Source passage:
==*==

A vector is a special case of a matrix. Vectors and matrices can be considered as special cases of a tensor. Leaving complexities aside,a scaler can be considered as a special case of a vector.
Deep artificial neural networks:
- Deep artificial neural networks often perform better than other types of models. Although they can be harder to build and train.
- Neural networks are composed of a number of different layers.
- Input layer: This is the layer that allows us to feed data into the model.
- Output layer: This represent the way we want the neural network to provide answers.
- In a classification problem, we'll have a neuron for each of the available classes.
- hidden layers: In between the input and the output layer, there are number of so called hidden layers.
- The number of hidden layers will vary based on the type of problem you are trying to solve.
- The number of hidden layers is an example of model hyperparameter.
- It is customary to refer to the input layer as layer 0, and then have subsequent layers, sequentially numbered until we reach the output layer.
- In this case, our output layer is layer 6. Since we started at 0, we actually have 7 layers.
- Each layer will also have a specified number of neurons or nodes.
- In this example, our input layer has 5 nodes. And our first layer has 4 nodes.
- We need to represent our input data in such a way that it can be fed into the artificial neural network.

==*==

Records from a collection
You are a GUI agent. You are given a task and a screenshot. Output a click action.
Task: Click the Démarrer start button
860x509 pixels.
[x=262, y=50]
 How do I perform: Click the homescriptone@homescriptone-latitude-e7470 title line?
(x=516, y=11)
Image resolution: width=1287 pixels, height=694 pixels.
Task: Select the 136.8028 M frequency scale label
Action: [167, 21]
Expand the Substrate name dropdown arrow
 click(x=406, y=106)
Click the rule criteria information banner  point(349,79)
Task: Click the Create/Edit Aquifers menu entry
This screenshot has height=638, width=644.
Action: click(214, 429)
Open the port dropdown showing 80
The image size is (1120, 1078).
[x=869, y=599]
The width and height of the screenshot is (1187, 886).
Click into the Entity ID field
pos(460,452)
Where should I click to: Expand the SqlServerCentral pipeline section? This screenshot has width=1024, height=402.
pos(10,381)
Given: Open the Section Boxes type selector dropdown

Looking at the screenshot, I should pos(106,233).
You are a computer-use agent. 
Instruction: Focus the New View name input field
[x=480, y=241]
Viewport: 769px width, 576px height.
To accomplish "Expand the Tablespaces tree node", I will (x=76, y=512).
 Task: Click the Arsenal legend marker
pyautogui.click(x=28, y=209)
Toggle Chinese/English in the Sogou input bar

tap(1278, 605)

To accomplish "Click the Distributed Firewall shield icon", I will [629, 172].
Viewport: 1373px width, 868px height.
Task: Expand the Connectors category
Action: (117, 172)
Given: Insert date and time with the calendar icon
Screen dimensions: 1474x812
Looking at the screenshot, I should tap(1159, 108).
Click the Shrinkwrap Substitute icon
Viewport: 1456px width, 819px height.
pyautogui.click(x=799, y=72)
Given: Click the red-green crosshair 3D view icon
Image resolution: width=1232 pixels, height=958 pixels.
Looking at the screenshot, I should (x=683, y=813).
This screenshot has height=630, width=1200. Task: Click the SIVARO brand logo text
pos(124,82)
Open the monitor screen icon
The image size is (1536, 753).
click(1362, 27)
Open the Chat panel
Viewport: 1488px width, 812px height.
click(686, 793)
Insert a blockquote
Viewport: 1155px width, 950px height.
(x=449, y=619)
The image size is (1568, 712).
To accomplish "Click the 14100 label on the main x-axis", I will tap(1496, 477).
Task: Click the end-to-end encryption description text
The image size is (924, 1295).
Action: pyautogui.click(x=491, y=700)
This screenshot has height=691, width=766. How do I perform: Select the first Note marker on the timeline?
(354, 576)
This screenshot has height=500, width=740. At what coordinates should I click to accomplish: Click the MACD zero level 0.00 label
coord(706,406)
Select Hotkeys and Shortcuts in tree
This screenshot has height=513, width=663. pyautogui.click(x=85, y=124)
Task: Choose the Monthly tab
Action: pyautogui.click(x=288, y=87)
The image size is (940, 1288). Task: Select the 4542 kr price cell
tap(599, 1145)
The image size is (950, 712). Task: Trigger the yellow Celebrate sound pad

==*==

Given problem 1: Set down the part of the neural network notes starting at "- The number of hidden layers will" and ending at "artificial neural network.".
Given problem 2: According to the neural network notes, the number of hidden layers is an example of what?
Given problem 3: Continue the neural network notes from the point where they stop.

Output 1:
- The number of hidden layers will vary based on the type of problem you are trying to solve.
- The number of hidden layers is an example of model hyperparameter.
- It is customary to refer to the input layer as layer 0, and then have subsequent layers, sequentially numbered until we reach the output layer.
- In this case, our output layer is layer 6. Since we started at 0, we actually have 7 layers.
- Each layer will also have a specified number of neurons or nodes.
- In this example, our input layer has 5 nodes. And our first layer has 4 nodes.
- We need to represent our input data in such a way that it can be fed into the artificial neural network.

Output 2: A model hyperparameter.

Output 3:
Example:
- A 2 dimensional gray scale white image can be represented as an N times M matrix.
- A matrix would represent the number of pixels in the horizontal and vertical plain.
- Each pixel would be represented as a value within the matrix.
- With a byte image, 0 would represent black, and 255 represents white and Values between 0 and 255 represents gray pixels.
- Remember normalization here, if we values between 0 and 255, it makes sense to divide all values by 255 to get elements in an inclusive range from 0 to 1.
Fully-connected layer:
- We can have the scenario where every neuron of 1 layer is connected to every neuron in the following layer.
- Fully connected layers are also known as dense layers.
Partially connected layers:
- There are other types of layers where every neuron in one layer is not connected to every neuron in the adjacent layer.
- These types of layers can play many different roles within an artificial neural network.
Python program builds a neural network to perform a regression.
- We import the TensorFlow library along with the numpy library. Numpy is a Python library for mathematical operations that supports multi-dimensional matrices or tensors.
- we are building the neural network. We have a dense or fully connected layer. Our input is a tensor with only one dimension.
- The output layer has a single neuron denoted by the number of units.
- We compile the model, which essentially prepares it for training.
- We specify what algorithm will be used to optimize the model on the training data.
- SGD stands for Stochastic Gradient Descent, which is a variant of gradient descent.
- You also specify the loss. That is how the loss is to be measured. This is a function that needs to be minimized.
- Setting up our training data. In this simple example, our data represents the function f of x equals 2 x minus 1.
- Each training sample has a single input feature that is the train x array. Each sample also has a single associated label.
- We use model.fit to actually train the model. We specify the number of epochs, that is the number of times our training data will be used to train the model.
- Finally, we use our trained model to make a prediction. We use the predict method to determine what our output value, expected value should be.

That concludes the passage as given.